Federal agencies have significantly greater ability to be effective today than they did in 2001, when they began working on the President's Management Agenda. The green (and yellow) on the PMA scorecard shows all the agencies that have developed the ability to maximize the value of their people, responsibly account for the people's money, improve service delivery, and manage costs and investments.

But having the ability to be effective is not enough. The President has congratulated agency leadership on developing these enhanced management capabilities, but charged them to make sure the government works better as a result, over the next few years and beyond.

So how do we do this?

  • We continue to develop the desired management abilities.
  • We make sure each program has clear goals, an aggressive performance improvement plan and clear accountability for results, and that leadership makes it clear that improved performance is expected.
  • We focus even more on the GAO high risk items, more clearly identifying the improvement goals, the plans for getting there, and where we are ahead or behind schedule.
  • We better educate the Congressional committee members who don't yet understand the value of these efforts for their constituents.

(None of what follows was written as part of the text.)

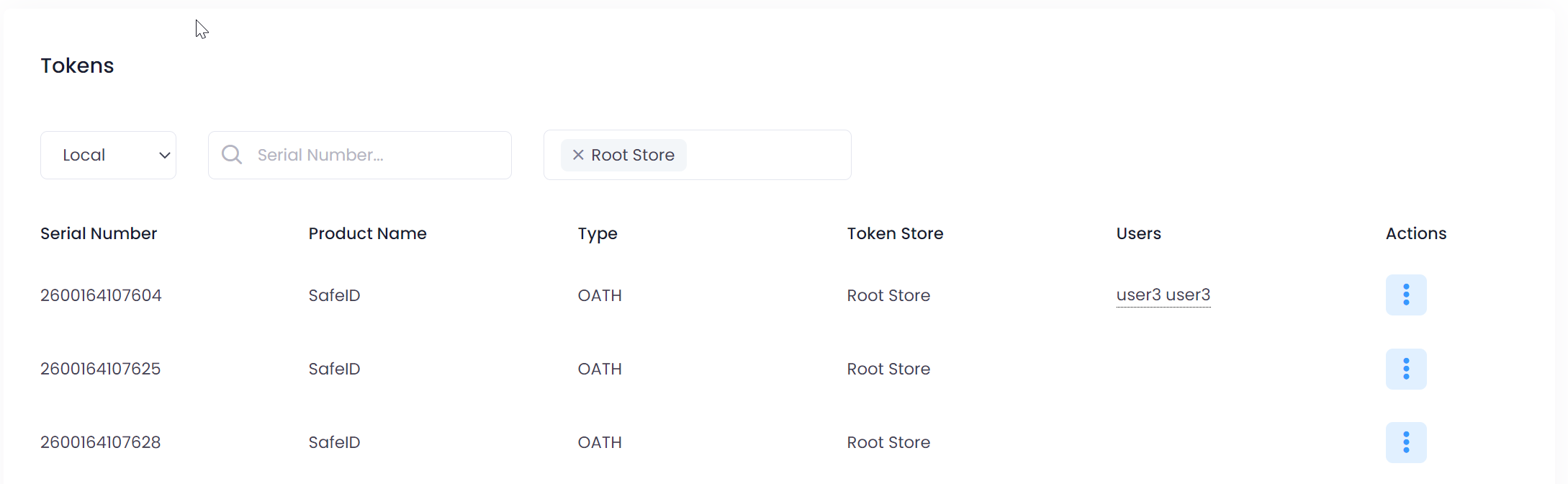Click the Tokens page heading
This screenshot has width=1568, height=484.
(x=77, y=66)
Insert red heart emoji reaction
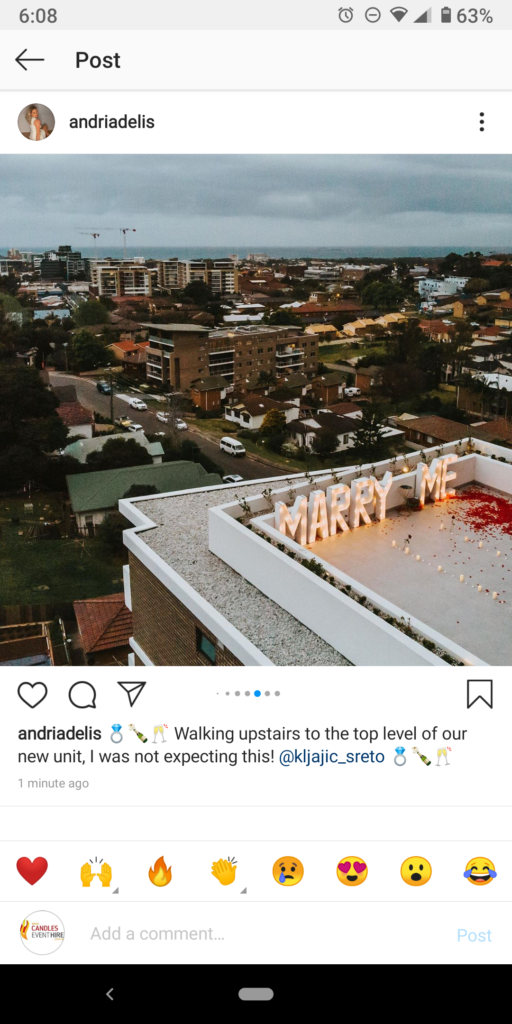512x1024 pixels. click(32, 871)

And to ensure these enhanced management capabilities impact government effectiveness beyond the next two years:

  • In the fall of 2008, every agency clearly and publicly defines its management and program performance goals for the benefit of its employees, Congress, interest groups, the press, and the next Administration.
  • We create a Performance Management Council to strengthen the performance management community as the CFO, CIO, CHCO, and CAO communities are served by their councils.
  • We strengthen and duplicate our performance reporting to make our budget proposals more purposeful and to improve accountability for performance.

In general we have to ensure all our hard-earned "greens" makes it possible for us to show where and how program performance has improved over the previous year, for FY08 and every year thereafter.